Personal memories & social impact

  • Many recall CompuServe as their first or formative online experience, often as teenagers on 1200‑baud modems or even VIC‑20/C64 setups.
  • Stories include meeting long‑term partners, making first online income via classifieds, and discovering careers in tech and libraries.
  • Multiple people remember parental shock at huge hourly or long‑distance bills and describe these as early lessons in responsibility and moderation.

Games, communities & software

  • Island of Kesmai, Legends of Kesmai, British Legends, TradeWars, MUDs, CB chat and trivia game shows were major draws.
  • Forums and chat features created strong communities; some users still remember these as “magic.”
  • Fractint and other software were developed or distributed via CompuServe forums; shareware culture and “pay it forward” attitudes are noted.

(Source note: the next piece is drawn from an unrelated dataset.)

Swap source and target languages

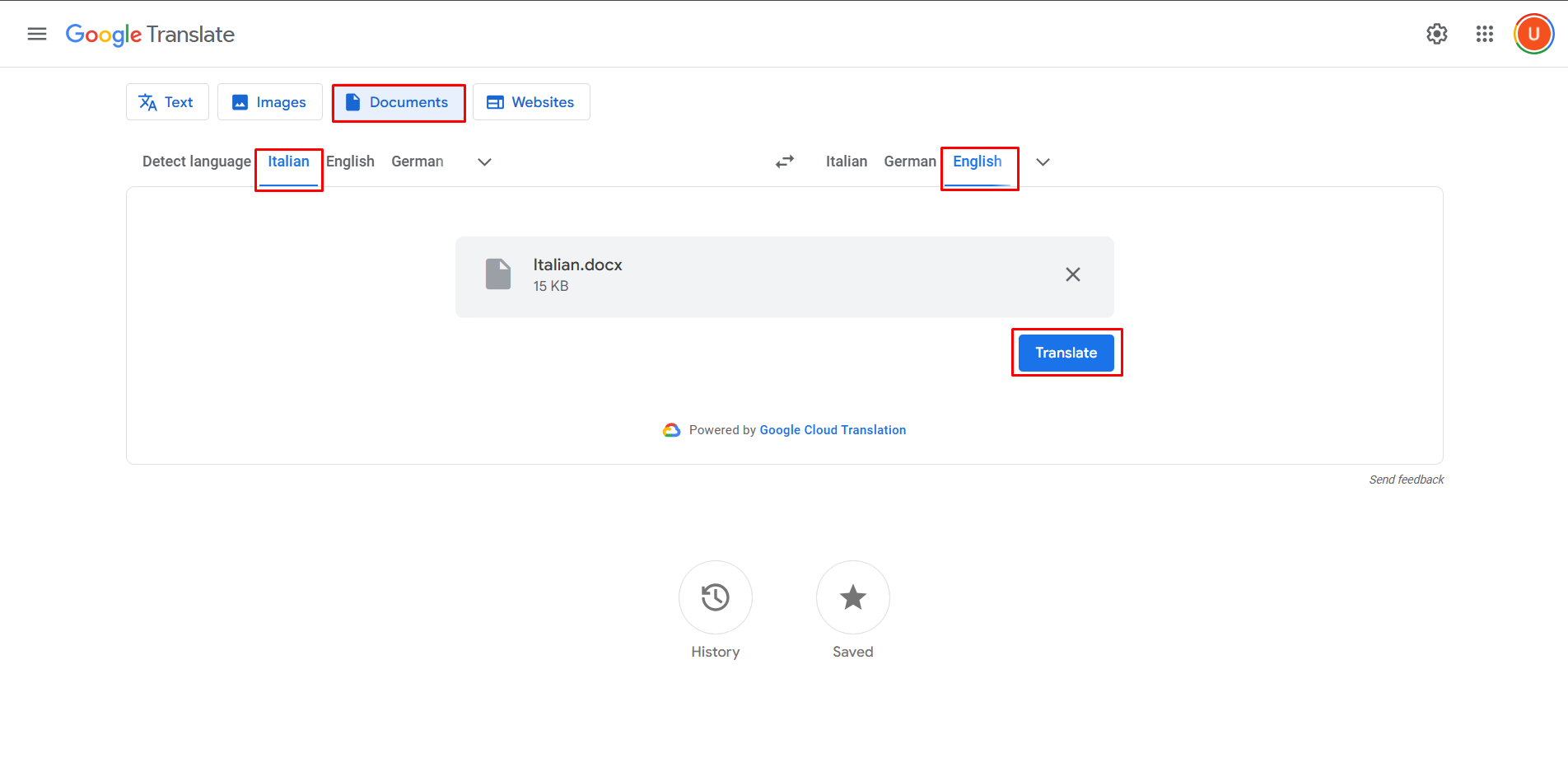pyautogui.click(x=784, y=161)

Costs, access & offline tools

  • Hourly fees were high, sometimes higher during business hours and at faster baud rates, compounded by per‑minute phone charges or 1‑800 surcharges.
  • Offline readers (e.g., TAPCIS, Wigwam, QWK‑based readers) and BBS mailpacks let users download messages quickly, hang up, and read/reply offline to save money.
  • Some recount billing loopholes or behaviors (staying connected past account expiry, bugs in BBS door games to earn free time).

Predecessors, contemporaries & networks

  • Tymshare/Tymnet, Telenet, X.25 networks, GEnie, BIX, Prodigy, The Source, Fidonet, and Usenet are discussed as predecessors, competitors, or parallel ecosystems.
  • Detailed descriptions appear of Tymnet’s virtual‑circuit design, local echo, and early flow control; virtual circuits are contrasted with later datagram‑style Internet.
  • Capability‑based OS work (GNOSIS/KeyKOS → EROS, CHERI, etc.) is linked back to Tymshare.

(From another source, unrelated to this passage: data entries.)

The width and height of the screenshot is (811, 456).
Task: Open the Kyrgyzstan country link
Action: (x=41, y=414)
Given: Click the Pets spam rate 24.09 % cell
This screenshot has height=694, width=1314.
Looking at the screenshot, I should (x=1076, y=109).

Business models, walled gardens & later platforms

  • CompuServe is framed as an archetypal “walled garden,” preceding AOL and later portal models (Yahoo) and then today’s social networks.
  • Some see a cyclical pattern: centralized services → decentralized web → re‑centralization in social media, partly driven by ease of discovery, interaction, and monetization.
  • Others stress that today’s dominance of large platforms was heavily engineered through aggressive marketing and acquisitions, not purely “organic.”

Geographic reach, culture & preservation

  • Several note CompuServe was heavily US‑centric; in parts of Europe it was considered too expensive and foreign, with Fidonet or Minitel more popular.
  • CompuServe influenced the Columbus, Ohio tech scene and is loosely linked to today’s local data‑center boom.
  • There is interest in recovering cached CompuServe data from old hard drives; similar preservation efforts for other defunct services are mentioned.